QUESTIONS:
• a. In the article on determining fault in personal injury cases, how many states follow the comparative negligence model?
• b. Write the next part of the article on determining fault in personal injury cases, picking up right after its last sentence.

PASSAGE:
= Beginning of Section =

Determining Fault in Personal Injury Cases

Negligence definition, important for legal malpractice case

Last Updated on April 6, 2021 by Legal Team

Negligence: Legal Nuances and Practical Pointers

We’ve all had our share of legal troubles (small or big) and life is full of surprises, so there’s no ruling out days we find ourselves in a legal problem. Personal injury lawsuits (such as car accidents, medical negligence, slip and fall cases, etc.) are legal claims involving injury to the body, mind, or emotions. Interestingly, the majority of all personal injury cases involve car accidents. Additionally, only 4% of all personal injury cases go to trial, with most of them being settled out of court.

Personal injuries can arise in various ways or situations, ranging from a slip and fall to product liability and chemical exposure, which makes this area of law very complicated.

Determining Negligence

When the injured party decides to seek relief (i.e. monetary compensation) from the party which caused the injury, a complex process of determining fault ensues. Determining fault becomes essential, as it helps in affixing liability on one or more persons and specifying the amount of payable damages.

Unfortunately, there is no one rule applicable to all cases of personal injury across the United States – every state has its own set of rules to determine fault. Generally speaking, the states’ liability regimes can be put into two broad buckets: 

Two Types of Negligence

1) contributory negligence and
2) comparative negligence

Premises liability and dangerous liability hazard sign not to slip

1. Contributory Negligence

Contributory negligence means that the only way you can find the defendant guilty is if they are the only if the plaintiff wasn’t to blame at all. Mr. Williams’ speeding car rams into Mr. Smith’s car, causing him serious injuries. Here, Mr. Williams will be liable only if no fault can be attributed to Mr. Smith. However, if for whatever reason, Mr. Smith contributed in the crash in some way, Mr. Williams won’t be liable for the damages. Seems harsh? It is.

States using this principle:

Alabama, District of Columbia, Maryland, North Carolina, and Virginia.

2. Comparative Negligence

Think of an accident where both parties were somewhat responsible. Ms Johnson’s car makes a turn without signalling and collides with Mr. White’s car which is way over the speeding limit, seriously damaging Mr. White. Here, both parties are at fault. Now fault will be attributed to each of the parties depending on the extent of their responsibility. Most of the states (46) follow the comparative negligence model (and its variants) to determine fault.

= End of Section =

SOURCE MATERIAL:
= Beginning of Section =

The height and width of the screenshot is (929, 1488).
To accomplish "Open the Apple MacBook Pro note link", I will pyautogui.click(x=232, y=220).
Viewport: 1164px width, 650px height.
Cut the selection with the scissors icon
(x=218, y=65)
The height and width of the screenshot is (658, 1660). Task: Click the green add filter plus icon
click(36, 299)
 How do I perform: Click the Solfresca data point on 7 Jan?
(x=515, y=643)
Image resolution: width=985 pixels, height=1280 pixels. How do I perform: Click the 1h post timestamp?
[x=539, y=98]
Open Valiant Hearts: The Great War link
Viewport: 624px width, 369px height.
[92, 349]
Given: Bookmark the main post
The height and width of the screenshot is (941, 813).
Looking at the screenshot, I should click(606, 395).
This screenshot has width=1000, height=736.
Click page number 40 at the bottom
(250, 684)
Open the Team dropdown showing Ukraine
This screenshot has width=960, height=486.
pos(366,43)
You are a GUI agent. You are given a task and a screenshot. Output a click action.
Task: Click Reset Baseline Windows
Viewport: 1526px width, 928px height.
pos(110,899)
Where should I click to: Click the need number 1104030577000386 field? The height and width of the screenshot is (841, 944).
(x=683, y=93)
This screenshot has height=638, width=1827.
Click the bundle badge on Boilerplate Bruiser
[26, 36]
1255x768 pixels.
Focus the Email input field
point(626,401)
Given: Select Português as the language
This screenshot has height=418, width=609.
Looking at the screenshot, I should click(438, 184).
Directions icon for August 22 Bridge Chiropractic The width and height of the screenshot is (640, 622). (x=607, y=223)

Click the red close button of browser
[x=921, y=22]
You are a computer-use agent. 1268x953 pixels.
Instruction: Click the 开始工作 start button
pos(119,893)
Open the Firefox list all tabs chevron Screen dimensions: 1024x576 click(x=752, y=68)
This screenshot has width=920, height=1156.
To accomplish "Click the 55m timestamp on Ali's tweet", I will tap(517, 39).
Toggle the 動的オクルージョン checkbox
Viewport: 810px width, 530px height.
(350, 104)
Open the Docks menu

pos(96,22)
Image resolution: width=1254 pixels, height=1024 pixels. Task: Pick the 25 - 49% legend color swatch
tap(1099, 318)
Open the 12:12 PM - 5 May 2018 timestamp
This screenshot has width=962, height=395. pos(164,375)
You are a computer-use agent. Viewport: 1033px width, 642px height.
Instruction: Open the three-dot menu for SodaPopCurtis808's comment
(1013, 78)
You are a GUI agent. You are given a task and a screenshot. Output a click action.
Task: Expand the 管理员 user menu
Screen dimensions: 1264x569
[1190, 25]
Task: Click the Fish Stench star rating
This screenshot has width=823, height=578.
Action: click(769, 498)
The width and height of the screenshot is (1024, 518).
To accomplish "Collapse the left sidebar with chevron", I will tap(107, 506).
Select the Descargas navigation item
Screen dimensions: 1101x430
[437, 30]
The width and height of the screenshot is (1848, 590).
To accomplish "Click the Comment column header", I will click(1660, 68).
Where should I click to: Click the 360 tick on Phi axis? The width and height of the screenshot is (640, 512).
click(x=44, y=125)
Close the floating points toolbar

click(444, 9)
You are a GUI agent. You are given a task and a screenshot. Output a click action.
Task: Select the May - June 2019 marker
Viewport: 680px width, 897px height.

= End of Section =

WRITTEN RESPONSES:
• a. 46 states.

• b.
The comparative negligence regime has three categories, as stated below:

A. Pure Comparative Negligence

This regime requires allotting a percentage of fault to each party and then dividing the damages proportionately. So if the jury, find Ms. Johnson to be majorly at fault, say 70%, and Mr. White to be 30% fault, damages will be payable by Ms. Johnson in the same proportion.

States using this principle: Alaska, Arizona, California, Florida, Kentucky, Louisiana, Mississippi, Missouri, New Mexico, New York, Rhode Island and Washington.

B. Modified Comparative Negligence (50% rule)

Around 12 states follow what is known as the 50% rule. The rule prescribes that the injured party cannot get damages if his fault is 50% or more. Implying that, if the injured party’s fault is less than 49% (or 49% itself), he can recover, after offsetting (i.e. reducing) that percentage for which he is responsible.

States using this principle: Arkansas, Colorado, Georgia, Idaho, Kansas, Maine, Nebraska, North Dakota, Tennessee, Utah and West Virginia.

C. Modified Comparative Negligence (51% rule)

A larger portion of states (21 states) follows the 51% rule. This rule bars the injured party from getting any compensation if he is 51% or more at fault. Implying that he can recover if his fault is 50% or less (again, the recovery of damages would be reduced by his degree of fault).

States using this principle: Connecticut, Delaware, Hawaii, Illinois, Indiana, Iowa, Massachusetts, Michigan, Minnesota, Montana, Nevada, New Hampshire, New Jersey, Ohio, Oklahoma, Oregon, Pennsylvania, South Carolina, Texas, Vermont, Wisconsin, and Wyoming.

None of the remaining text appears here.